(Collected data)
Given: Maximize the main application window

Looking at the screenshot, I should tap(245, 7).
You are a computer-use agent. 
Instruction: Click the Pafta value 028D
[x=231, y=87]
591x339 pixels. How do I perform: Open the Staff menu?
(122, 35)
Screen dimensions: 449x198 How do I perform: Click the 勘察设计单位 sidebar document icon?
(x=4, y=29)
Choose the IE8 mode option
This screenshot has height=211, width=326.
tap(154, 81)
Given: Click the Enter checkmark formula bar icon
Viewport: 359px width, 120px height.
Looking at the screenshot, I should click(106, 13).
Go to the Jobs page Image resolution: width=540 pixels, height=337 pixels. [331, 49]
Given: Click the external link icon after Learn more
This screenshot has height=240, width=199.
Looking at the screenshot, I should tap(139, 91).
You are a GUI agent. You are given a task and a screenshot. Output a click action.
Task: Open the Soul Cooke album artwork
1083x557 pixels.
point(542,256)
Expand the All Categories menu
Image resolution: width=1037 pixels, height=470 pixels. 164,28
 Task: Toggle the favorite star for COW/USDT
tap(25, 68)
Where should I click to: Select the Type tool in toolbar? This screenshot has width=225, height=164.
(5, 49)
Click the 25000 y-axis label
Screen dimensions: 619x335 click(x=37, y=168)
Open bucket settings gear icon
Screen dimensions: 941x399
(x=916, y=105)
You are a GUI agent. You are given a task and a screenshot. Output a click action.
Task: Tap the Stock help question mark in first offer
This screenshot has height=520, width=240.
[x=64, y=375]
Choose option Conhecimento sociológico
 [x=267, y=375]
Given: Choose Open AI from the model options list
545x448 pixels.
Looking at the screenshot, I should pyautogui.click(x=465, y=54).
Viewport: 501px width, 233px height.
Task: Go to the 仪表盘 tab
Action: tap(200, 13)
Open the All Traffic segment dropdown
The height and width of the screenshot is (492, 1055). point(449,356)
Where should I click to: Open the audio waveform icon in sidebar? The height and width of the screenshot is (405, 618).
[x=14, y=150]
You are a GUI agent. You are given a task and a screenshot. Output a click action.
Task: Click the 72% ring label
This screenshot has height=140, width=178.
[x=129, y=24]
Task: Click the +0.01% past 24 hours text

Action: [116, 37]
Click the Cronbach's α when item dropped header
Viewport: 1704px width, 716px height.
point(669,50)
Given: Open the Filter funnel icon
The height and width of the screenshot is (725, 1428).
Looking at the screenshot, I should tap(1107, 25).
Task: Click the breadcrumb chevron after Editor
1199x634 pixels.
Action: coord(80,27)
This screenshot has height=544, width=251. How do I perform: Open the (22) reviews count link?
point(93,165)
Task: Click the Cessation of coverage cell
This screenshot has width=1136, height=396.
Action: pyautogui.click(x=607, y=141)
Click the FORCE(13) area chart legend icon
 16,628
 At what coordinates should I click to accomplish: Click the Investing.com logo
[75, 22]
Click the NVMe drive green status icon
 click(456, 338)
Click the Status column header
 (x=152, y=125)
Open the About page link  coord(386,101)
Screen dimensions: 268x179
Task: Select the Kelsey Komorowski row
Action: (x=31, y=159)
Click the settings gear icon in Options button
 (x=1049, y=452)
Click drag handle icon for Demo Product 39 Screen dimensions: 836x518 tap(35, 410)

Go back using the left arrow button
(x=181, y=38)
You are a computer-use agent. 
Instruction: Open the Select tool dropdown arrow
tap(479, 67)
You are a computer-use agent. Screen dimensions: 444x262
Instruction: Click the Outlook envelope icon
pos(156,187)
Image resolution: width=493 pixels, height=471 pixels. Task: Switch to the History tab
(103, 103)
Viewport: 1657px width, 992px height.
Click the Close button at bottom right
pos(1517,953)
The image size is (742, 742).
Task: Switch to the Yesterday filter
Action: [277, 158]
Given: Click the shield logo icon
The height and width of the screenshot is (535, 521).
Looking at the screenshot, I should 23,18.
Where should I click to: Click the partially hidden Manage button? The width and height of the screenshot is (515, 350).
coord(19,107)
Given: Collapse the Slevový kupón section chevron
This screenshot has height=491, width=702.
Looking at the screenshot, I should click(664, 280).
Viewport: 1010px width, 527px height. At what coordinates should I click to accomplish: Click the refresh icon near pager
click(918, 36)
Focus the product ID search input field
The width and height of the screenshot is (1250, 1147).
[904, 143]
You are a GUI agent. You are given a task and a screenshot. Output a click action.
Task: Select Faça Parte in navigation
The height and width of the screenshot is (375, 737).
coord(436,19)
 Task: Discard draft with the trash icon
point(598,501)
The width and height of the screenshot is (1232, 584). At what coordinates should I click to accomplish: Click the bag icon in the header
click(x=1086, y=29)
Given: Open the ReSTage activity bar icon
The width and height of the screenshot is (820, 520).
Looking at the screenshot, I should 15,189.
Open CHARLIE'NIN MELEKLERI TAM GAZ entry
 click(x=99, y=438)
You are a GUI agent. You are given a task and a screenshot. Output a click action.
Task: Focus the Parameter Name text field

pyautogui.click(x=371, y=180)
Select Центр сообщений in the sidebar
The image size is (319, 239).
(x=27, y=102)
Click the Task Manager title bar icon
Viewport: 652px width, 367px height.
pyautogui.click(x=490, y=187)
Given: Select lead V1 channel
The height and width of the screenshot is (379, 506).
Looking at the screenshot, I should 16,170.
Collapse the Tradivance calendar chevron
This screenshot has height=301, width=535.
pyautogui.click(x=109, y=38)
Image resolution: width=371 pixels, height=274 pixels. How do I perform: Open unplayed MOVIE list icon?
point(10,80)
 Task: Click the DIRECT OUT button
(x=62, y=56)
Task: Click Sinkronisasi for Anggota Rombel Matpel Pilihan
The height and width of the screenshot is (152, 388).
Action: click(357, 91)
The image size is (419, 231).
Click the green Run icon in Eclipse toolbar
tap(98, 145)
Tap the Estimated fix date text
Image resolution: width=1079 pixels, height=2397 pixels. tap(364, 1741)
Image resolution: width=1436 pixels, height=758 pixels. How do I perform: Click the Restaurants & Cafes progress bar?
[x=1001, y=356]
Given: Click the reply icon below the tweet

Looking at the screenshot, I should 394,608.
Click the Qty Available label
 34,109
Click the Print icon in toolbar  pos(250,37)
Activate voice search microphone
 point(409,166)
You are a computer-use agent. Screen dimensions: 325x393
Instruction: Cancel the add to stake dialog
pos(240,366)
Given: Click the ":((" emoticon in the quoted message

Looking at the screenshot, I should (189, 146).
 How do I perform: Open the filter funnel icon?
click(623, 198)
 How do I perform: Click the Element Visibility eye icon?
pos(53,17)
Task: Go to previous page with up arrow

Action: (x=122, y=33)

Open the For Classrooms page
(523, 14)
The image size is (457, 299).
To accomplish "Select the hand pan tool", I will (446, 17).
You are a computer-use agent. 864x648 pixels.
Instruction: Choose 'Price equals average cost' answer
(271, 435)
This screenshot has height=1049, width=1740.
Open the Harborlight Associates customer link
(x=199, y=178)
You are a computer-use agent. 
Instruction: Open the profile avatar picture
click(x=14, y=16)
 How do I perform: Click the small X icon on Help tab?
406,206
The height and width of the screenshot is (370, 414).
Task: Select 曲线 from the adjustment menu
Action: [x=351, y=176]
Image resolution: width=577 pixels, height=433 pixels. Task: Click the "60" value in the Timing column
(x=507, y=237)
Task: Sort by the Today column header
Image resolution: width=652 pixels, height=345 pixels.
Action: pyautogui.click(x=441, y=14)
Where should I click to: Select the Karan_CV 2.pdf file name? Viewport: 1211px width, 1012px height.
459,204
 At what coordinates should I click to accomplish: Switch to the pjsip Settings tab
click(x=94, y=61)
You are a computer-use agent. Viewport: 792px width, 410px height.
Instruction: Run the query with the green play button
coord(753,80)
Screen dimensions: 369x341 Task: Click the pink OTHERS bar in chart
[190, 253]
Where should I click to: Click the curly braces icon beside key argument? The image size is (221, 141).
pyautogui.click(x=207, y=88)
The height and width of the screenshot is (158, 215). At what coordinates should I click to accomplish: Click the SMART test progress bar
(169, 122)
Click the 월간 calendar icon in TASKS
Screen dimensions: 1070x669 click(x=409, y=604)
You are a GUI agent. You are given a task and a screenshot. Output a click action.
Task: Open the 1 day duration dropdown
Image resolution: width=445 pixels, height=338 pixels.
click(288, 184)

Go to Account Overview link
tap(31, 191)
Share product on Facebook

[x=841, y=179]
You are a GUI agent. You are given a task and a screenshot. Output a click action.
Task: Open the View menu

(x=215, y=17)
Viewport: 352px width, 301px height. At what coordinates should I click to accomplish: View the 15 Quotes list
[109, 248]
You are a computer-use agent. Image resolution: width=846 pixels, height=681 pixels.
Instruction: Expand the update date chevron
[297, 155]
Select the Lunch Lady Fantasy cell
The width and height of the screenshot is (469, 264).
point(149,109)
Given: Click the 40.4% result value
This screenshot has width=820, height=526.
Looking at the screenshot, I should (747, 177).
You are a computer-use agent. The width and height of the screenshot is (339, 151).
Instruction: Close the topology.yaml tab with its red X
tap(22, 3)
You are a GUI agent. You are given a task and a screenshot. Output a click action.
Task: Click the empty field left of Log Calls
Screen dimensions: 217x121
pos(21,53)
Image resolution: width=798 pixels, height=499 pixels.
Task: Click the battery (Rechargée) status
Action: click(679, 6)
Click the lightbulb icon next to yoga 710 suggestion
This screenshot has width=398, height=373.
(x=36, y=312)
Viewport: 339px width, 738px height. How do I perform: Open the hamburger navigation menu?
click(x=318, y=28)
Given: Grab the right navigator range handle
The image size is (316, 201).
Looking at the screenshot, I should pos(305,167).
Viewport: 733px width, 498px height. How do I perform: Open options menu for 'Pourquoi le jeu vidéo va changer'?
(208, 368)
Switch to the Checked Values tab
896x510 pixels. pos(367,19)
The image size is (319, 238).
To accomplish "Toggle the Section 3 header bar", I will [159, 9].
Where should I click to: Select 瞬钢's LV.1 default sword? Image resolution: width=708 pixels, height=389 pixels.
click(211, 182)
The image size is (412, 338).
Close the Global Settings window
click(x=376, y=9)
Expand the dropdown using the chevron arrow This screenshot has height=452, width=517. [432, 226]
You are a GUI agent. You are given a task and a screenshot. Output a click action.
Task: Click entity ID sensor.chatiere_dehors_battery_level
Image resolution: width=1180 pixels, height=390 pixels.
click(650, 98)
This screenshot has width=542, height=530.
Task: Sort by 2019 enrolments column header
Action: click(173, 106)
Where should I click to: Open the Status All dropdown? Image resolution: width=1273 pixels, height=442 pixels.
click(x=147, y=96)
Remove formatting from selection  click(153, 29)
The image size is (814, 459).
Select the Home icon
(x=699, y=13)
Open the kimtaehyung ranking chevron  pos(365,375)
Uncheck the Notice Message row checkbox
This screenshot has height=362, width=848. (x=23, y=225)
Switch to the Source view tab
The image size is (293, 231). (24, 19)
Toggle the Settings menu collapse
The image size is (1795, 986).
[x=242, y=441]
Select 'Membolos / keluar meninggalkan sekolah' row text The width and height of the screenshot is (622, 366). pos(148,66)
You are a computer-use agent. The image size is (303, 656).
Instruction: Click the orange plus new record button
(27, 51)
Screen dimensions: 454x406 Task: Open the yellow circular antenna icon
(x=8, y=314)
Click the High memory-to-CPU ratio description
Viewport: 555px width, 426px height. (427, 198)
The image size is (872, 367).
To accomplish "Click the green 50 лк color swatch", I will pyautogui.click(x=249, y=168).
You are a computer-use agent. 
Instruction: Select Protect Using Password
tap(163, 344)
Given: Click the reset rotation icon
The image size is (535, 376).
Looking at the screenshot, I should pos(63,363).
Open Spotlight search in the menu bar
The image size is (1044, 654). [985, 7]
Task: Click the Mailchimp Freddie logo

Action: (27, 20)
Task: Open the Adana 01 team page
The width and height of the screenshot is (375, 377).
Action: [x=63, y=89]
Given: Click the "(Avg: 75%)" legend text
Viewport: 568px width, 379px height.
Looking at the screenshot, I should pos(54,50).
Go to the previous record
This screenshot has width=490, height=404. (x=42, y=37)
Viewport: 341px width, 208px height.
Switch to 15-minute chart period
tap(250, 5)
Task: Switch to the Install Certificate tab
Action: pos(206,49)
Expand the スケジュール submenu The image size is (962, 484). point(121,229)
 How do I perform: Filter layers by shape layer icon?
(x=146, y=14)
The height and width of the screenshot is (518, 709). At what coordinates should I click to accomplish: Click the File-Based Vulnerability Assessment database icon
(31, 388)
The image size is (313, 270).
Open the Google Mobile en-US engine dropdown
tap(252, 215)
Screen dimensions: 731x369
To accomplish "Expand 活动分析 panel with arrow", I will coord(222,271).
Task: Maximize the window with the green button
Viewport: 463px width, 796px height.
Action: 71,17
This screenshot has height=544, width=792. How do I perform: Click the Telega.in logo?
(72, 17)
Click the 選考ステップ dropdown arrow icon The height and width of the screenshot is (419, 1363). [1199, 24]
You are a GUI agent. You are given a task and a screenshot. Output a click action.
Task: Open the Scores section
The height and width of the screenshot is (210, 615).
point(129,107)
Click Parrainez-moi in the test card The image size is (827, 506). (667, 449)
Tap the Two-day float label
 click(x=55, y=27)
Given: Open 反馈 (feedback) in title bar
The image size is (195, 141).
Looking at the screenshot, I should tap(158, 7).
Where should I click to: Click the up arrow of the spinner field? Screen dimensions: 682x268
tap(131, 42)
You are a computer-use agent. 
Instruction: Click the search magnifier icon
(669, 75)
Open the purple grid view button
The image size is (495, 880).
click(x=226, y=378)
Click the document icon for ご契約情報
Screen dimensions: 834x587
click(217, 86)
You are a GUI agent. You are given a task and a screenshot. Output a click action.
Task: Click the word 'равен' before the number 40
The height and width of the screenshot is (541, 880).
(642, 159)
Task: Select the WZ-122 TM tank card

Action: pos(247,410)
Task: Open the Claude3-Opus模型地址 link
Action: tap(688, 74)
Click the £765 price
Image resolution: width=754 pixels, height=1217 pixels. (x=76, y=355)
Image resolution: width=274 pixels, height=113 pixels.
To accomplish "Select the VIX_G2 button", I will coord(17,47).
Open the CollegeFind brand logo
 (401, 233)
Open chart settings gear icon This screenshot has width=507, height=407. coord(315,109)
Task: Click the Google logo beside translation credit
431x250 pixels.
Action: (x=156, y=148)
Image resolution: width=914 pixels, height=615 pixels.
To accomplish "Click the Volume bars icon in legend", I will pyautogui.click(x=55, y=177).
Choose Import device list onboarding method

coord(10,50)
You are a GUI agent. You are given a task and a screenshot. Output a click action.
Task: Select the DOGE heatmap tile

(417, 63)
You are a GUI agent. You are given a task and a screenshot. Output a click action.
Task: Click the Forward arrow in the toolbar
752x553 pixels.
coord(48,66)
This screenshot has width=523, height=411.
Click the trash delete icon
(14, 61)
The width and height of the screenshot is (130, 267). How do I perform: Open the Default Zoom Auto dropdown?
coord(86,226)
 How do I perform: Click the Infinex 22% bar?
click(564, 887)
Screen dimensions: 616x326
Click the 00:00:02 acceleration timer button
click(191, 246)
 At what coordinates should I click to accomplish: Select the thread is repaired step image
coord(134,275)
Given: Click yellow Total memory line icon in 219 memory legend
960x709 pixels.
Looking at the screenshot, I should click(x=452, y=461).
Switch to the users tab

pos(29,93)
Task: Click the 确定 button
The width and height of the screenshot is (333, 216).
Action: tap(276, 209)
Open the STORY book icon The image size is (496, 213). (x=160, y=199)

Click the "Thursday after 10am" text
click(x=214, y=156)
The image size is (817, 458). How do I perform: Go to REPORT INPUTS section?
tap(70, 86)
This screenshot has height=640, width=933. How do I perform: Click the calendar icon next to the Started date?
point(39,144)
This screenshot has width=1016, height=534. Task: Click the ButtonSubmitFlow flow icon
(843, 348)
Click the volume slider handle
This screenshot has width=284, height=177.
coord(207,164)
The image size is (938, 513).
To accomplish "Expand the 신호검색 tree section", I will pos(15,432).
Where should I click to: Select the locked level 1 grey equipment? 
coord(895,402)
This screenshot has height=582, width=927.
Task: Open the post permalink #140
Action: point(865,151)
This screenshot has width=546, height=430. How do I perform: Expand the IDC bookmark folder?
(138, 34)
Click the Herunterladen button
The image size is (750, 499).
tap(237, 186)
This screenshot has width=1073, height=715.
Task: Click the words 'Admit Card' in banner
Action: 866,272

## Task instructions
Select the lines from the entries that include the word "title".

## Answer box
Click the Task Manager title bar icon
Given: Open 反馈 (feedback) in title bar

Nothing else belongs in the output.